* Directions for this task
Copy the listing below word for word, from the line with "Open Notice to Applicants for Form 180" to the line with "Looking at the", including both of those lines, and leave out the pictures.
++++++++++++++++++++
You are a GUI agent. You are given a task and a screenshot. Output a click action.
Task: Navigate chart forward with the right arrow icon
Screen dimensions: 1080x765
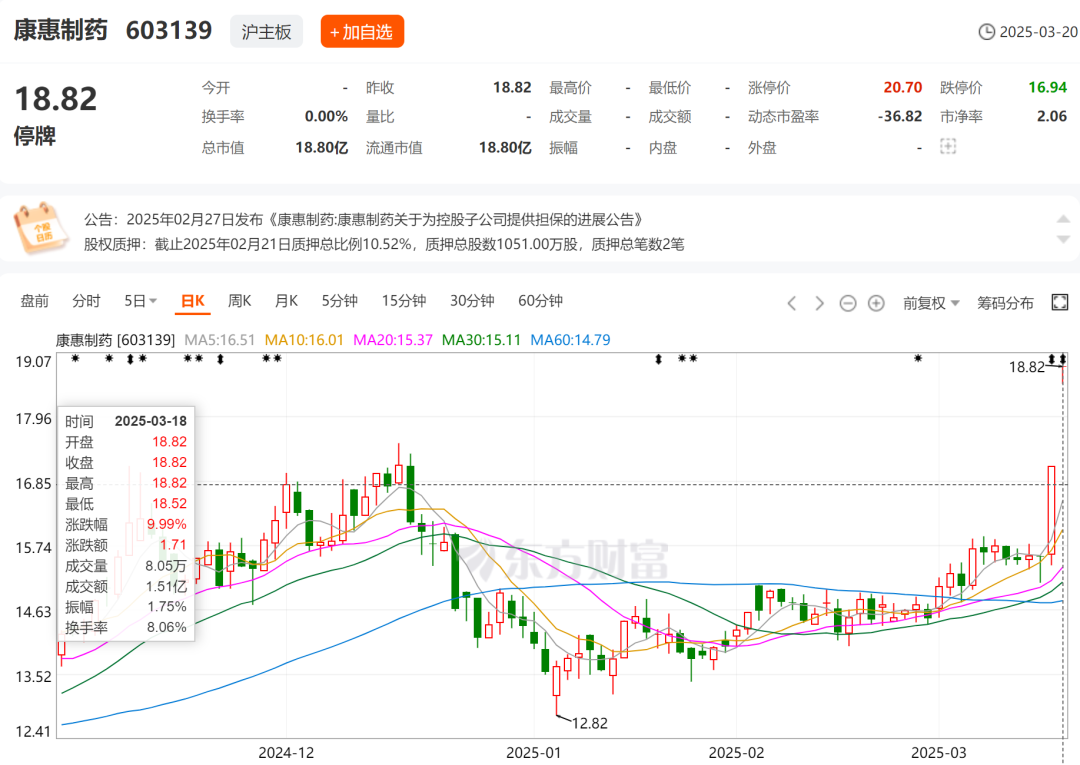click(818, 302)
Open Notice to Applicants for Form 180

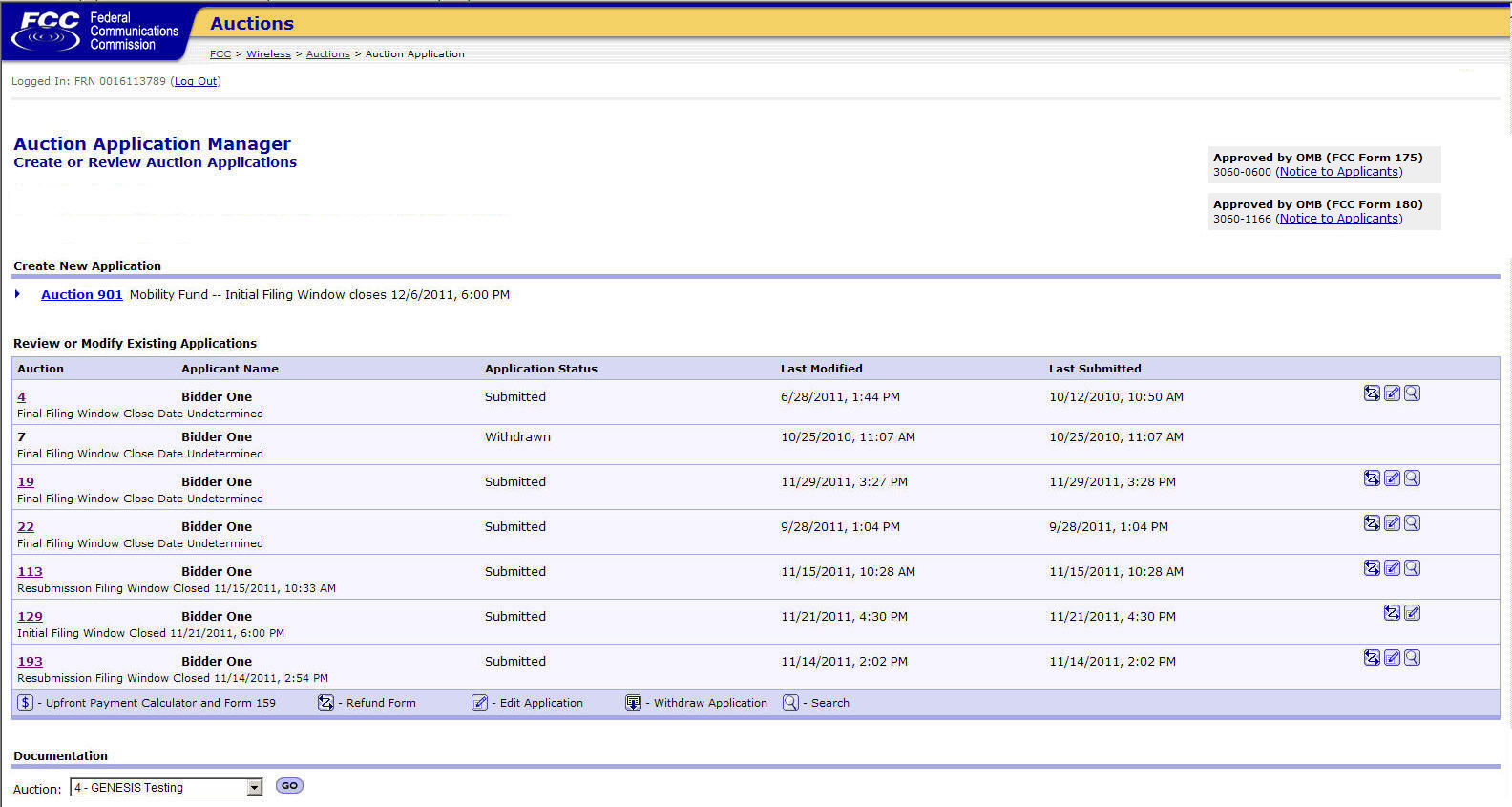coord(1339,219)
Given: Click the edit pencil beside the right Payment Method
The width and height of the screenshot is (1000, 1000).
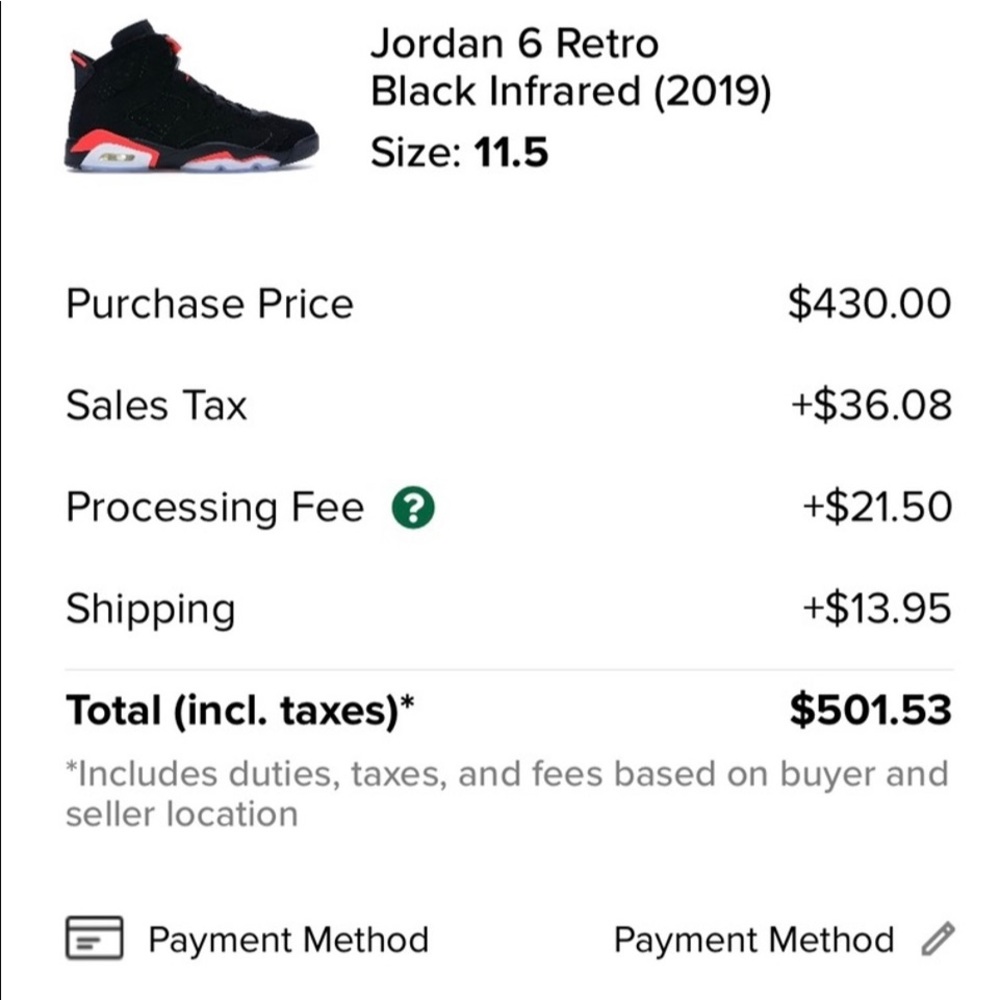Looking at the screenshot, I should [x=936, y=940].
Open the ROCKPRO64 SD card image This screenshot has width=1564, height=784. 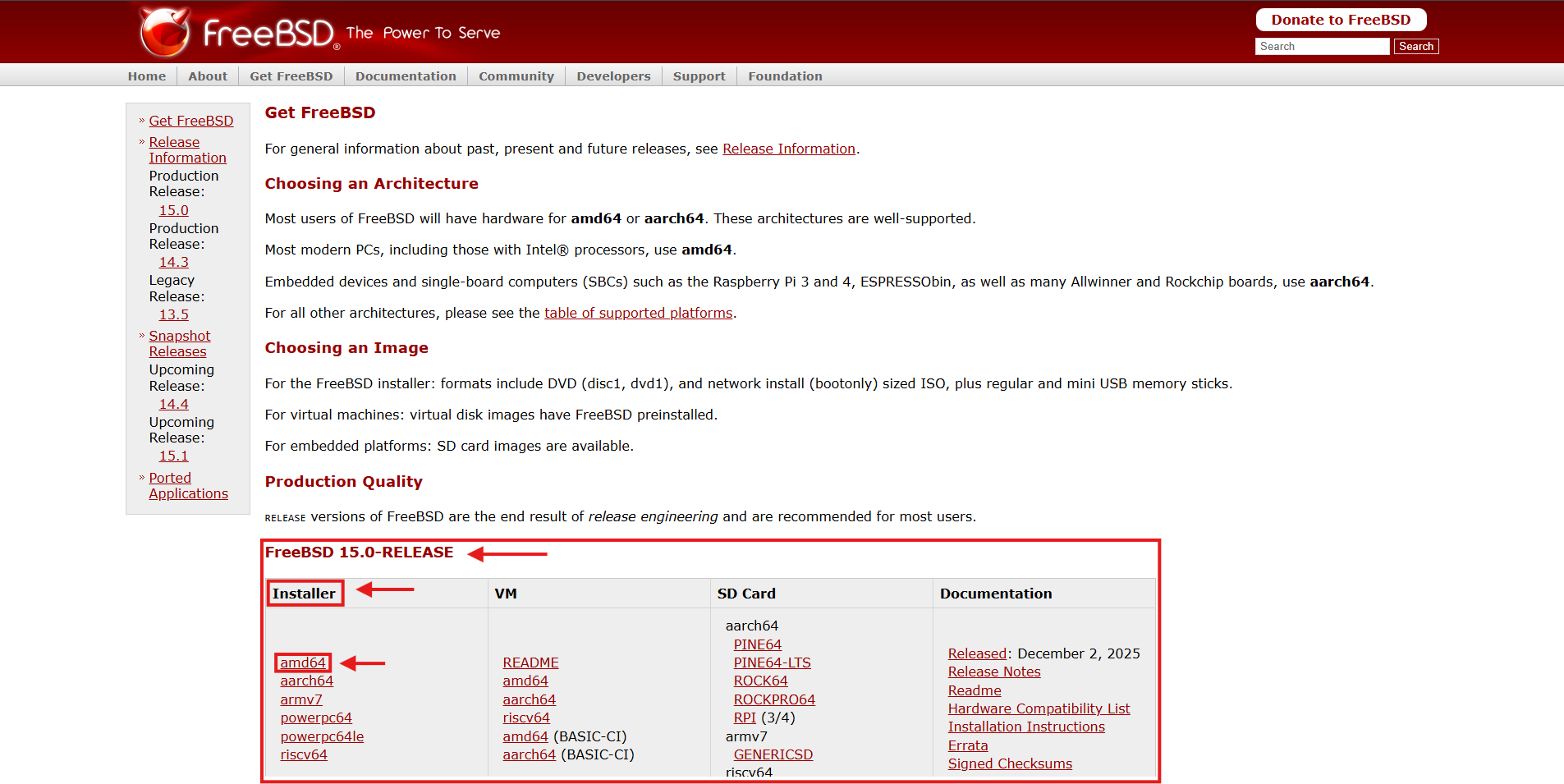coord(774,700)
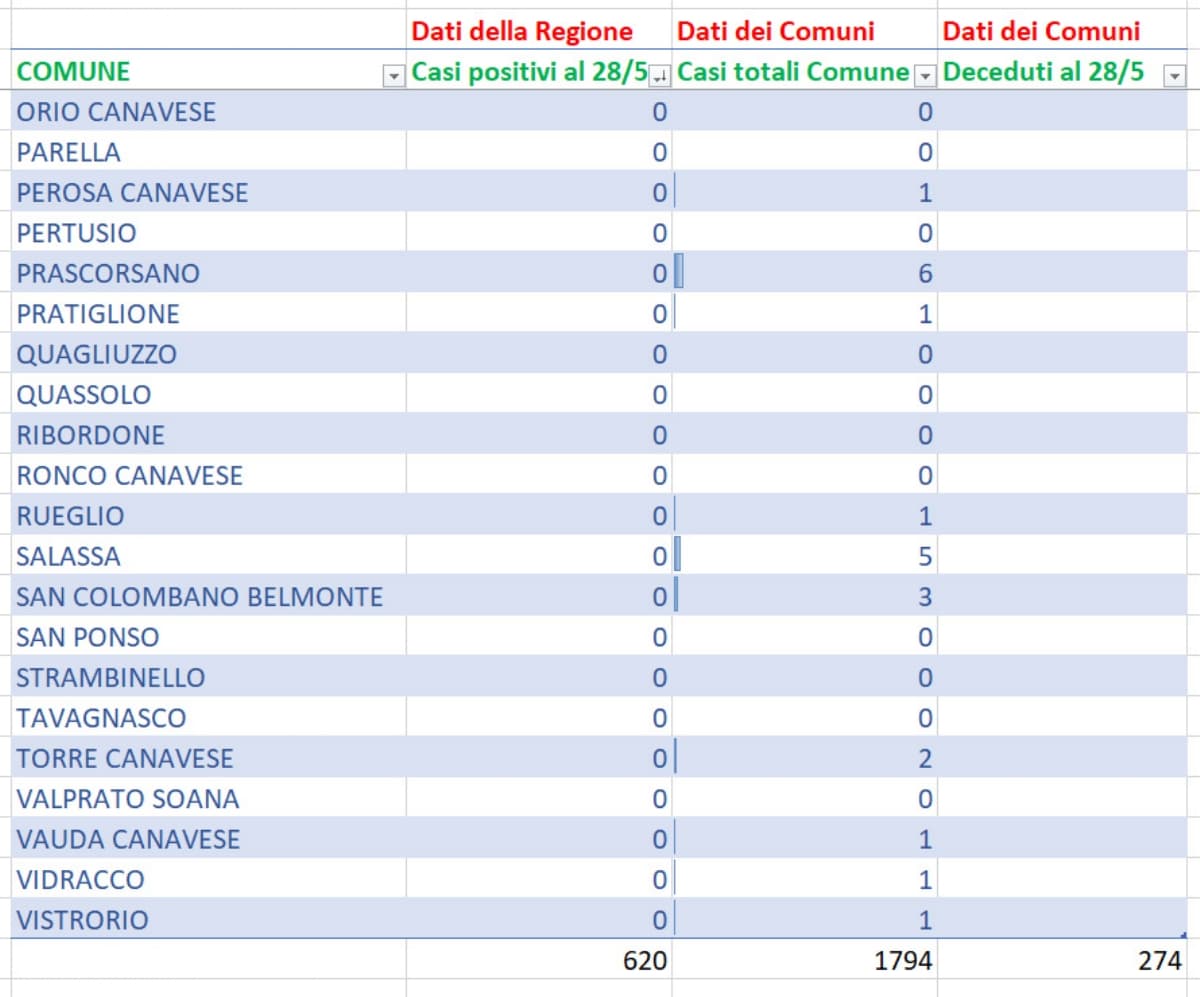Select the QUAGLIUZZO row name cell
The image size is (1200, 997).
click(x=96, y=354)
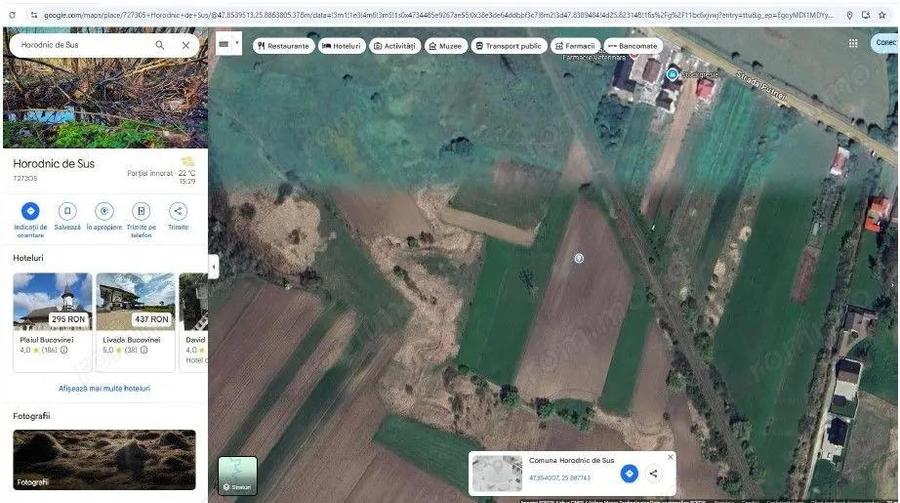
++++++++++++++++++++
* Correct output
Open Notice to Applicants for Form 180

coord(1339,219)
Given: Click the edit pencil beside the right Payment Method
The width and height of the screenshot is (1000, 1000).
Looking at the screenshot, I should [x=936, y=940].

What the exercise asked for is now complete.